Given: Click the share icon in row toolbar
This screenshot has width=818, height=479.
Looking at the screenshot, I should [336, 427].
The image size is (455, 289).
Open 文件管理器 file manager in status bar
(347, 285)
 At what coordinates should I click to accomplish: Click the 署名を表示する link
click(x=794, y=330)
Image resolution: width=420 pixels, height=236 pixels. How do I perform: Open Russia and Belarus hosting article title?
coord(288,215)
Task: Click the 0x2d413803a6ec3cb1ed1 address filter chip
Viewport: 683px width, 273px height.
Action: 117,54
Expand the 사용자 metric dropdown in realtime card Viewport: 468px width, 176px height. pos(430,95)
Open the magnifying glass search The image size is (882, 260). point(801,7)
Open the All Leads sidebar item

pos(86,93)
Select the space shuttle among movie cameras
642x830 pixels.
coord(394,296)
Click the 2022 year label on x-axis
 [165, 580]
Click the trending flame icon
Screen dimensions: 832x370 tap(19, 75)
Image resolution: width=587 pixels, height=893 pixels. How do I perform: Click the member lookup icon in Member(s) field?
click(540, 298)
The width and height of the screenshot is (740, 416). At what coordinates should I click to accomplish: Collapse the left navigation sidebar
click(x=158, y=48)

--- How to complete this task ---
Each record above has to be printed again, word for word.

--- Written reply ---
Given: Click the share icon in row toolbar
This screenshot has width=818, height=479.
Looking at the screenshot, I should [336, 427].
The image size is (455, 289).
Open 文件管理器 file manager in status bar
(347, 285)
 At what coordinates should I click to accomplish: Click the 署名を表示する link
click(x=794, y=330)
Image resolution: width=420 pixels, height=236 pixels. How do I perform: Open Russia and Belarus hosting article title?
coord(288,215)
Task: Click the 0x2d413803a6ec3cb1ed1 address filter chip
Viewport: 683px width, 273px height.
Action: 117,54
Expand the 사용자 metric dropdown in realtime card Viewport: 468px width, 176px height. pos(430,95)
Open the magnifying glass search The image size is (882, 260). point(801,7)
Open the All Leads sidebar item

pos(86,93)
Select the space shuttle among movie cameras
642x830 pixels.
coord(394,296)
Click the 2022 year label on x-axis
 [165, 580]
Click the trending flame icon
Screen dimensions: 832x370 tap(19, 75)
Image resolution: width=587 pixels, height=893 pixels. How do I perform: Click the member lookup icon in Member(s) field?
click(540, 298)
The width and height of the screenshot is (740, 416). At what coordinates should I click to accomplish: Collapse the left navigation sidebar
click(x=158, y=48)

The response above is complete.